Après avoir été fermé en Juin 2000, le collège a rouvert ses portes en Septembre 2001* avec un projet particulier : il s’agit d'appliquer les programmes d’une autre manière, en s’inscrivant dans la durée en analogie avec le 1° degré.

Ce projet va se développer suivant trois grands axes:

- le concept de communauté éducative (concertation et travail en équipe ; partenariat avec les parents, comité de pilotage…).

- l’approche individualisée et transdisciplinaire des savoirs.

- la responsabilisation, le développement de l’autonomie, et l’éducation à la citoyenneté : association des élèves à l’élaboration et au vote des règles de vie, à la gestion du collège ; développement du tutorat, etc. d'où - entre autres - un meilleur respect de l'établissement, des personnes qui y travaillent…

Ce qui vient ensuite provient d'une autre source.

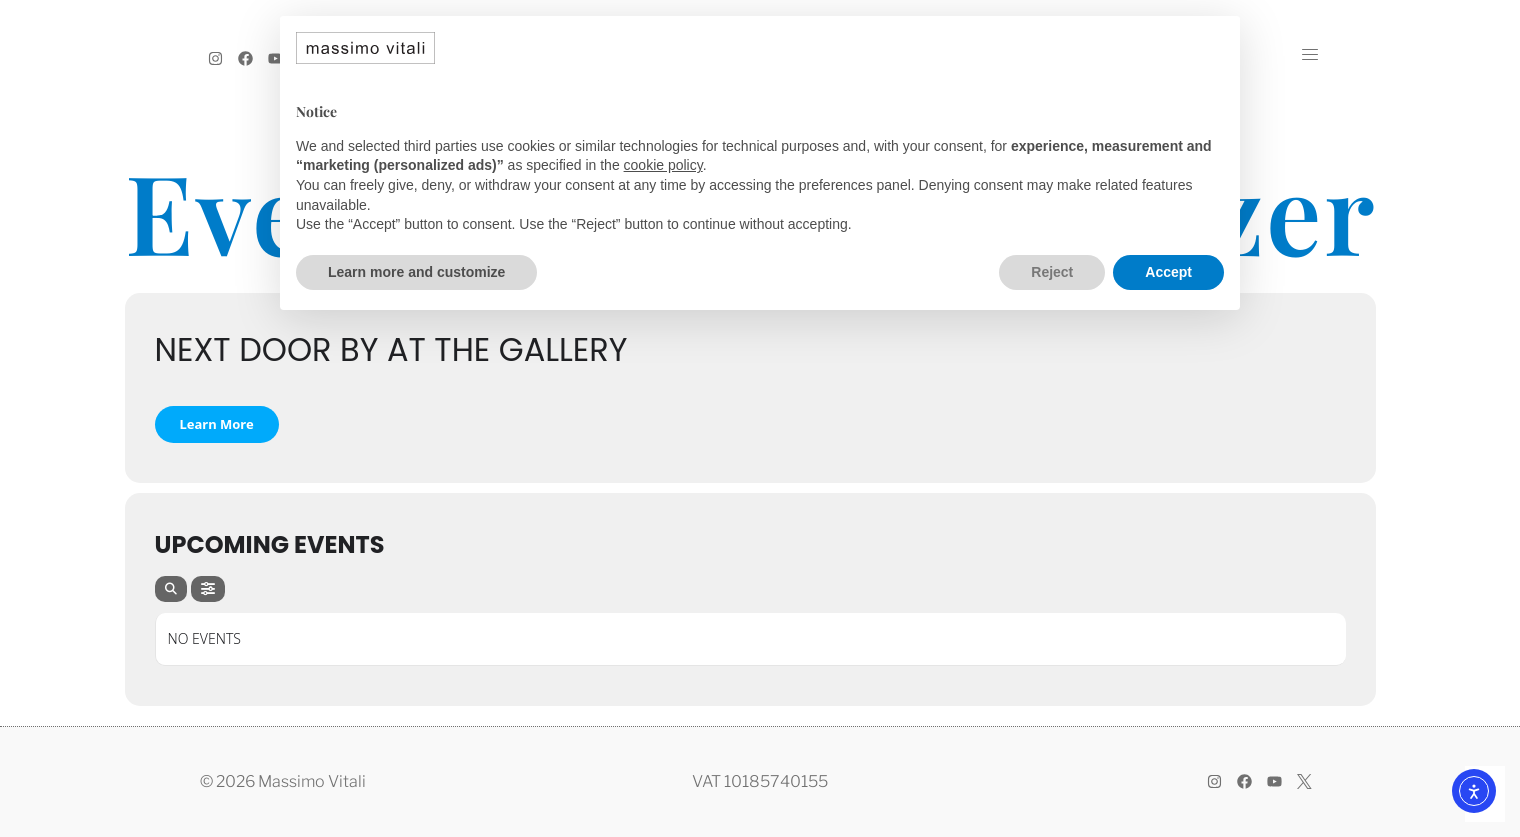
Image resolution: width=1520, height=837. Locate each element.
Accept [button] (1168, 272)
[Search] (171, 589)
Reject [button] (1052, 272)
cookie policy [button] (663, 165)
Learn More (217, 424)
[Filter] (208, 589)
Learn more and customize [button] (416, 272)
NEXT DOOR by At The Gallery (391, 349)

Les élèves sont répartis en quatre groupes à géométrie variables suivant les thèmes, les notions abordées et les objectifs à atteindre : groupes de base (une douzaine d’élèves encadrés par un tuteur) ; groupes de besoins (cours magistral accueillant les élèves d’un même niveau) ; groupes projet, et enfin les groupes de gestion.

Une des originalités de ce collège est de faire fréquemment travailler ensemble des élèves de 2 voire 3 "niveaux" différents (entre la 6ème et la 3ème).

Un comité de pilotage gère le projet. Il rassemble l’Inspecteur d’Académie, le sous-préfet, des parents, des élus et des enseignants.

Après un apéritif/débat de présentation fait par le principal et les profs présents, suivi d’un repas traditionnel, nous visitons les locaux : salles de classe, salle informatique… L’internat, entièrement rénové grâce aux efforts du Conseil Général et de la commune, est conçu comme un lieu de vie, chaleureux, respectueux des rythmes de vie et de travail.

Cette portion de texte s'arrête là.